# Mathematical induction

1. Oct 25, 2005

### hypermonkey2

It seems to me that sometimes mathematical induction can be a lazy alternative to a real proof. I am bothered by the fact that induction does not tell you why something works, nor can it help in the actual derivation of formulae. Am i right in throwing it away so quickly? It just seems inelegant.

Bobo

2. Oct 25, 2005

### shmoe

Induction is a perfectly valid technique.

What are you looking for with the "why something works"? To me an induction proof (or any other proof) will answer the question of why a statement is true.

Elegant is a subjective term, but there are many elegant induction proofs in my opinion. There are countless examples, but the first pretty one that comes to mind is proving that all integers have a prime factorization. You can also prove there are infinitely many primes in an induction type of proof, this version will also lead to crude bounds on the nth prime.

I could go on for pages about the pretty uses of induction. I suspect you've mostly been subjected to simple statements like formulas for the sum of the first n integers, which could also be proven directly. Look around, it's not hard to find less simplistic uses.

3. Oct 25, 2005

### hypermonkey2

You bring a valid argument with the inductive proof of the interminable list of primes. I suppose i am vexed by inductive proofs say, the following:

Prove by induction that N^3 - N is always a multiple of 6 for N>2. \

The inductive proof of this is a bit laborious and inefficient. Yes, we do prove that the formula works, but we do not see why.

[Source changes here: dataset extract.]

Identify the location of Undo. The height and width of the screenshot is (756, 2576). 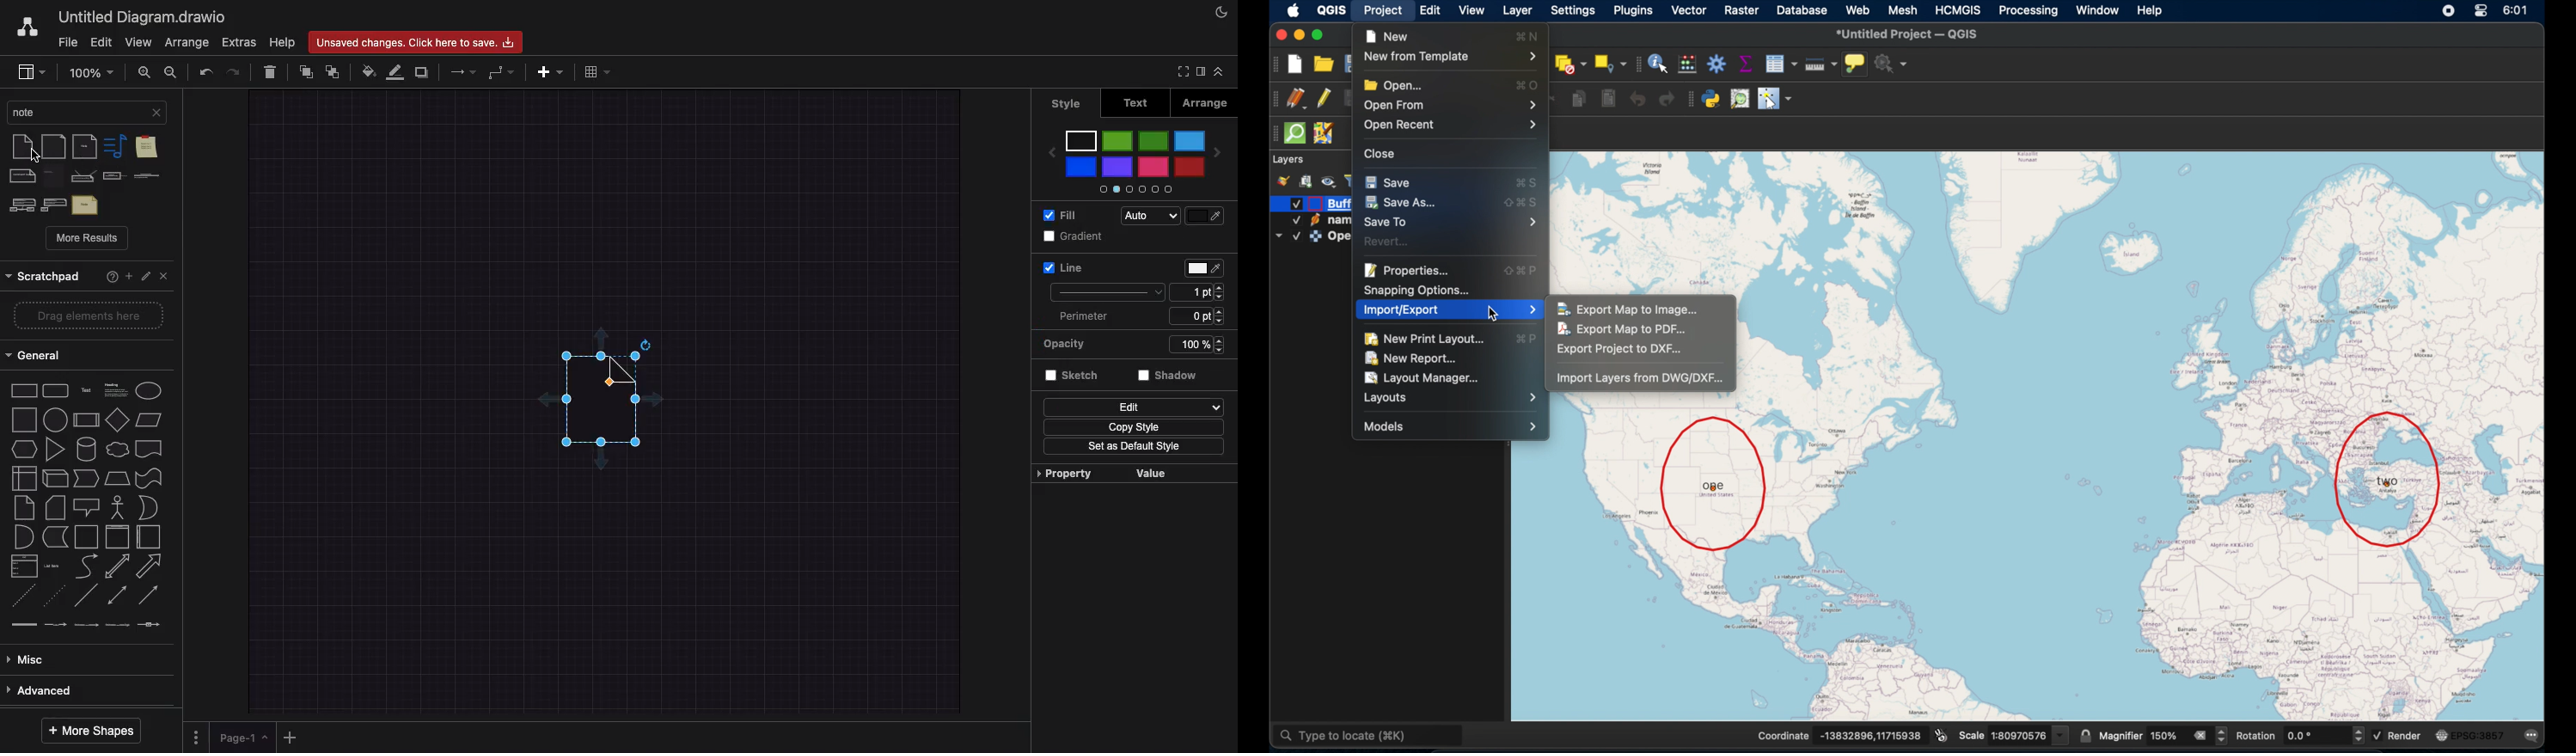
(206, 70).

The proof of this that I much prefer is the following.

N^3-N= N(N-1)(N+1)

we see that it is just the product of 3 consecutive numbers no? it suddenly makes more sense that it must be divisible by 6.(since 1 in 3 numbers are divisible by 3, and 1 in 2 are even).

I suppose its more vexing for trivial examples, and i also can suppose that induction can be powerful for much more complex proofs.

4. Oct 25, 2005

### shmoe

Sure we do. In the course of the induction proof you'll see going from N^3-N to (N+1)^3-(N+1) involves adding 3N^2+3N, which is always divisible by 6 by an even/odd argument. So the induction tells you that any two numbers in the sequence 1^3-1, 2^3-2, 3^3-3, ... differ by a multiple of 6. Hence if one of them (your "base case") is divisible by 6 they all are. What more do you want for an answer to "why"?

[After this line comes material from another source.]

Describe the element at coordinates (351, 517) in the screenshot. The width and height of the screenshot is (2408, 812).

The demand to answer this via induction is for pedagogical reasons. It's to give you another example of where you can apply induction and gives you practive applying it to a 'trivial' example to prepare you for more complicated uses. Also, it never hurts to have more than one way of proving a statement, the alternates may supply different insights (as in the bounds on the nth prime)

If you want more non-trivial examples, any graphy theory text will be filled with them. You might see induction on the number of edges a graph has, the number of vertices, it's girth, or other parameters that you might not have expected. Sometimes it will be possible to convert to a non-inductive proof, but sometimes induction will be the slickist approach (slick being subjective of course).